The best route to vaccine equity involves creating the conditions to facilitate more of these voluntary deals.
How can governments and activists help push things in the right direction? By lifting the export curbs on materials such as filters and bioreactor bags intended to protect domestic supply, countries can help lubricate supply chains, creating a better environment for cross-national collaboration. Governments and development-finance institutions can invest to build up the capabilities of potential vaccine manufacturing plants, making it easier for originators to say yes. Domestically, the Biden administration did something like this when it invested $269 million under the Defense Production Act to prepare Merck’s manufacturing facilities to produce the Johnson & Johnson vaccine — a crucial plank of the joint production deal announced this month.

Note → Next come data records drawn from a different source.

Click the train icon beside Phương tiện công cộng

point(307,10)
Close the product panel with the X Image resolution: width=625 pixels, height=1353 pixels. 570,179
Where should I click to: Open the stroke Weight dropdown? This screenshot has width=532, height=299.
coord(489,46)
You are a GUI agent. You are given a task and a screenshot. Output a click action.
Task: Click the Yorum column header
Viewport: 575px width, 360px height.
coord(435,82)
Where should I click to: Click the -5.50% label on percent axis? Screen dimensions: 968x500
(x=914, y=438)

Similar efforts are underway abroad. On March 12, for example, the “Quad” — the United States, India, Japan and Australia — announced a joint pledge to produce and disseminate 1 billion vaccine doses; as part of this effort, the Biden administration announced that it would help finance an Indian generic manufacturer to make coronavirus vaccines, including the Johnson & Johnson product. The contractual language of licensing deals can explicitly protect IP from broader dissemination, helping originators feel more comfortable sharing commercially valuable information.

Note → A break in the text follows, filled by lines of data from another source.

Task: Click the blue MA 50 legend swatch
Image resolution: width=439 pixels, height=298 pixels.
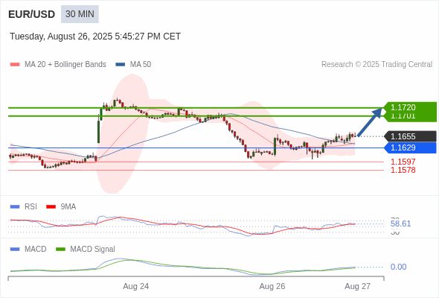Action: (121, 65)
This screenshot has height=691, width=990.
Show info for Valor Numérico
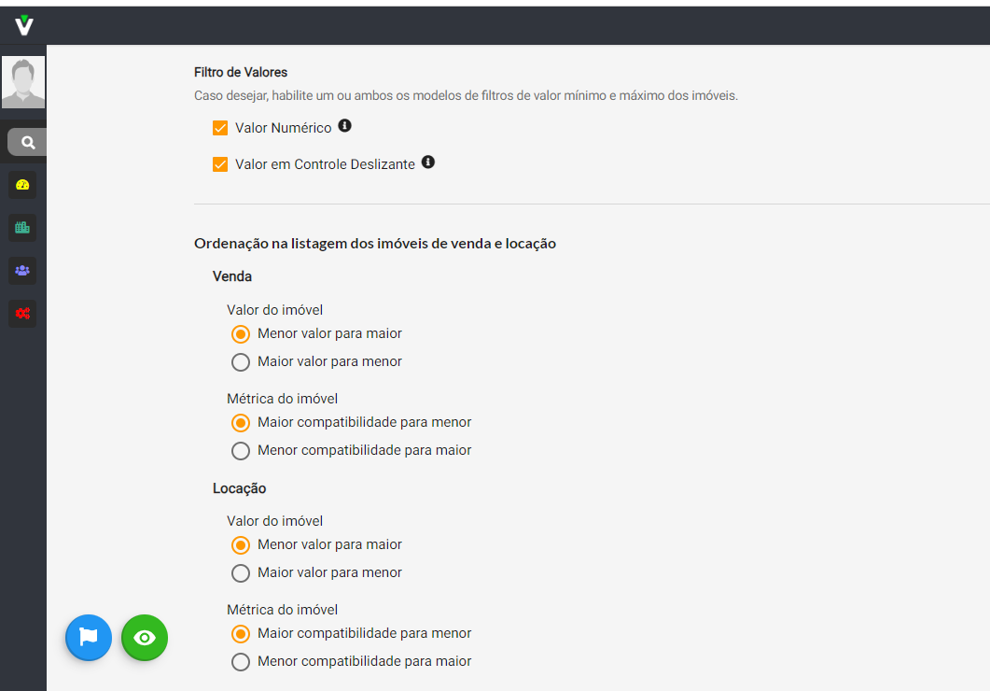344,126
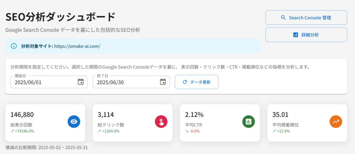Open the 詳細分析 button
This screenshot has width=355, height=154.
click(306, 35)
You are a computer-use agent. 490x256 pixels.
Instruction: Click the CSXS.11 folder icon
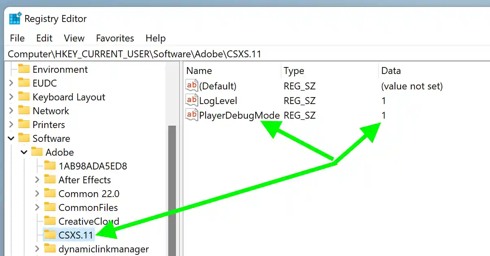(50, 234)
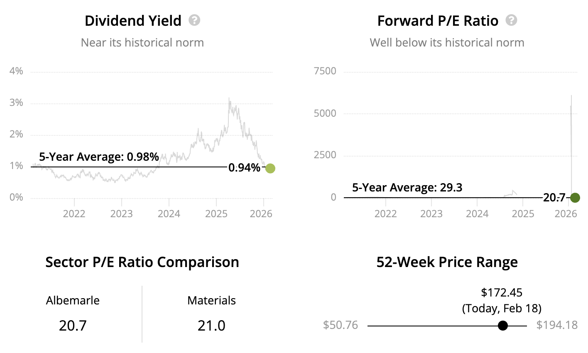
Task: Click the 5-Year Average: 0.98% label
Action: tap(99, 157)
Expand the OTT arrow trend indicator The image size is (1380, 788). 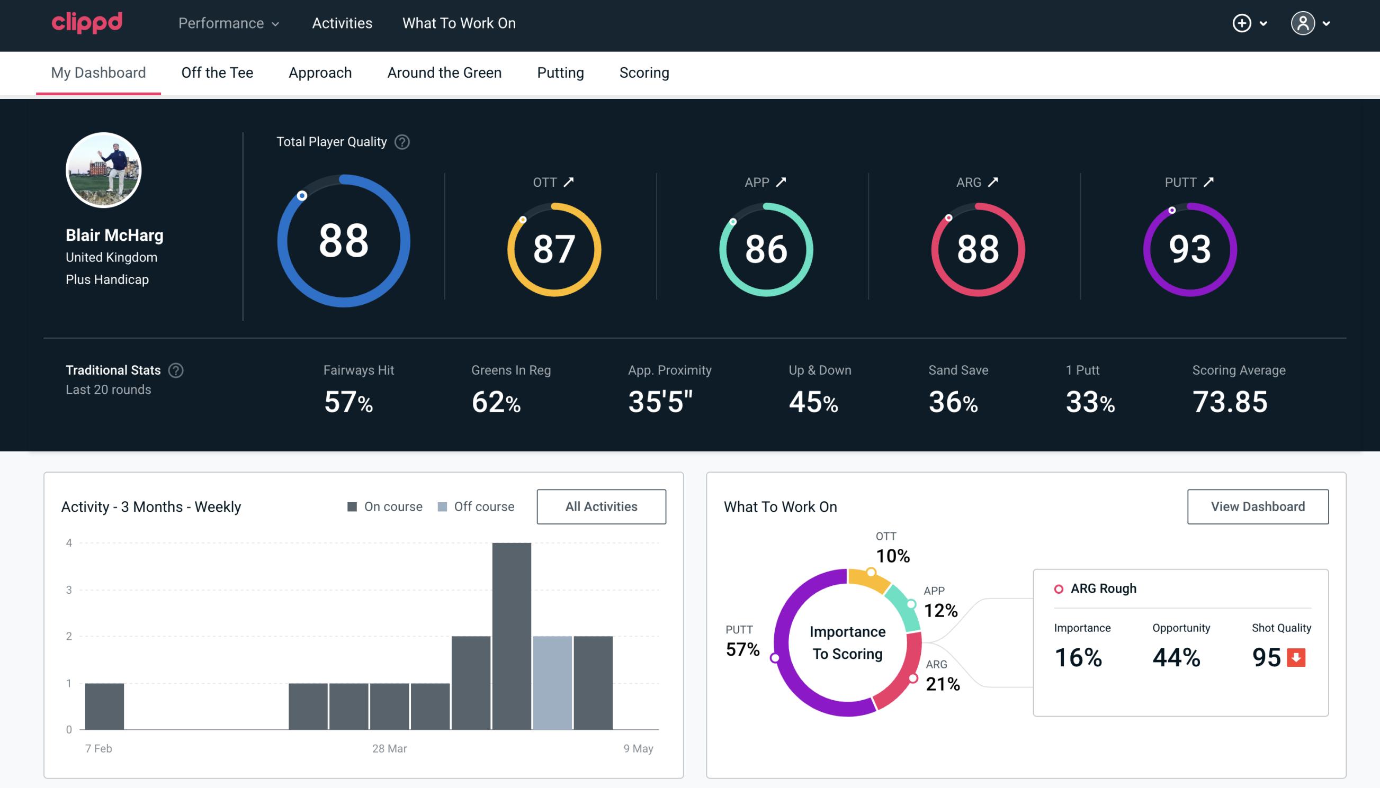(569, 182)
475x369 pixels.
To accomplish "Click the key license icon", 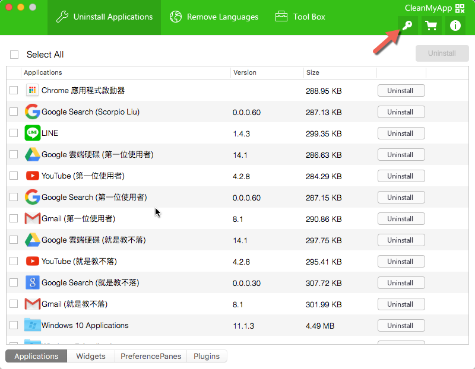I will (407, 26).
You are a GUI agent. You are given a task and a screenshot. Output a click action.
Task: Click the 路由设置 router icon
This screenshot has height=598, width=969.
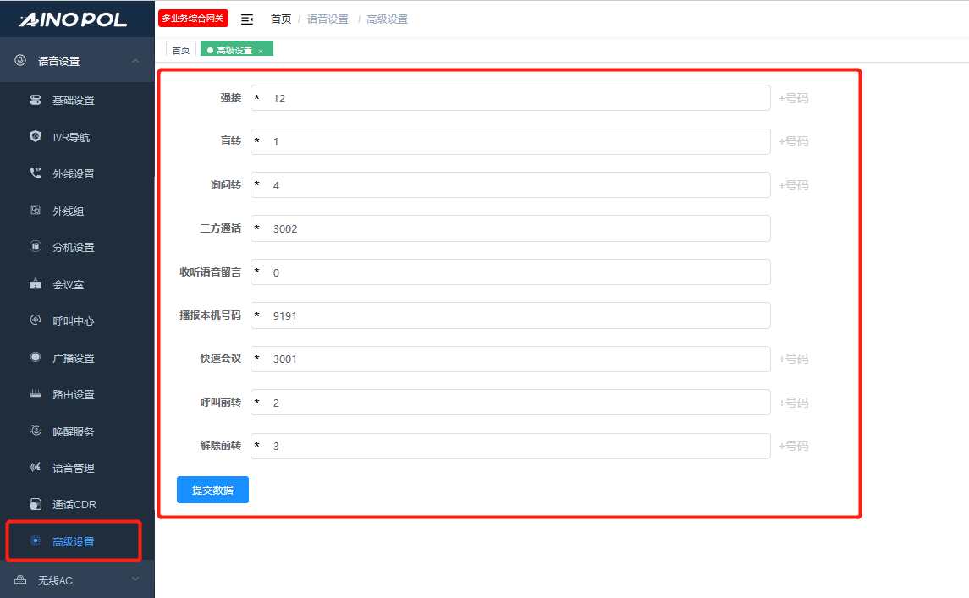pos(36,395)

Sticks as well as carrots can facilitate partnerships. Under existing World Trade Organization rules, countries already have the right to issue “compulsory licenses” in certain cases pertaining to public health, allowing them to produce or import generic health products without permission from the patent-holder. Advocates correctly point out that countries face potential retaliation from industry and wealthy governments when they try to use these tools — a strong disincentive. (In 2006-2007, Thailand’s use of compulsory licenses to access more affordable AIDS drugs led the United States to revoke preferential trade status for some Thai exports.) This should change. The Biden administration and other global leaders should make clear that they will support legitimate compulsory licensees of coronavirus vaccines in cases where a valid voluntary license request has been rejected or ignored.
But compulsory licensing is vastly inferior to voluntary deals in the case of vaccines, because with the former the generic producer would still need to figure out how to make the vaccines without the originator’s assistance — again, an extraordinarily difficult task. It is useful mainly as a threat held in reserve, paired with the “carrots” of subsidies to local plants and so on. Firms may choose to play ball on voluntary licensing deals rather than face a mess of legal challenges and bad publicity. This month, for example, Canadian biotech firm Biolyse Pharma publicly requested a voluntary license to manufacture the Johnson & Johnson vaccine for global distribution. If Johnson & Johnson is unwilling, Biolyse made clear in its announcement, the company will appeal to the Canadian government for a compulsory license. The ball is now in Johnson & Johnson’s court — but this seems like the type of offer it should choose to accept, both for the global good and its self-interest.
Scaling up vaccine production is an imperative for equitable global access and an end to the pandemic. But it is smart incentives for sharing knowledge, not the wholesale elimination of intellectual-property rights, that will get us to the finish line.